The present invention furnishes an electron-emitting device having a metal barrier layer patterned to meet the foregoing needs. The present barrier layer contains multiple laterally separated sections situated between electron-emissive elements, on one hand, and emitter electrodes, on the other hand. More specifically, the barrier layer is situated on sections of a catalyst layer. The sections of the catalyst layer are spaced apart along each emitter electrode.
The present invention provides an electron field emission display including an electrode comprising a cathode, a layer comprising a dense array of discrete solid microstructures disposed on at least a portion of one or more surfaces of a substrate, the microstructures having an a real number of density greater than 106/cm2. A portion of the microstructure conformally is over-coated with one or more electron emitting material.
The display further includes an electric field producing structure that comprises first and second conductive electrodes insulately spaced apart and substantially parallel to each other. The first conductive electrode comprises a layer of electron emitting elements, preferably made of nano-structures of carbon, a resistor layer, a catalyst layer to provide emitter distribution unformity and a metal barrier layer that acts as an adhesive layer between the catalyst layer and the resistor layer.
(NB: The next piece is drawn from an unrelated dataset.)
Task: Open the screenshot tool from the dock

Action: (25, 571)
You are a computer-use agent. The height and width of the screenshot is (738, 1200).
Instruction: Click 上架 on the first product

The metal layer also acts as an anti-diffusion layer between the resistor and the catalyst layers.
A preferred method of making an electrode for a field emission display device of the present invention comprises the step of providing matirx addressable substrate
To manufacture an electron-emitting device that employs the metal barrier layer of the invention, a structure is typically first provided in which a control electrode overlies a dielectric layer that overlies an electrically conductive catalyst layer overlying an emitter electrode. Electron-emissive elements are situated in a composite opening extending through the control electrode and dielectric layer in the structure so that the electron-emissive element overlies the catalyst layer above the emitter electrode. Creation of the metal barrier sections involves removing portions of the catalyst layer located generally below spaces situated to the sides of the control electrode.
The removing step is normally performed by etching the barrier layer through a mask formed at least partially with the catalyst layer. By utilizing this technique, there is typically no need to perform a separate masking step in order to pattern the catalyst layer into separate sections along the emitter electrode. Also, in the embodiment where portions of the barrier layer are spaced laterally apart below the barrier layer, the barrier layer can be initially patterned using the mask typically employed in patterning an emitter layer to form the emitter electrode. Again, there is no need to perform an extra masking step to provide this initial patterning to the catalyst layer. The net result is that the desired pattern can be provided in the barrier layer without increasing the number of masking steps.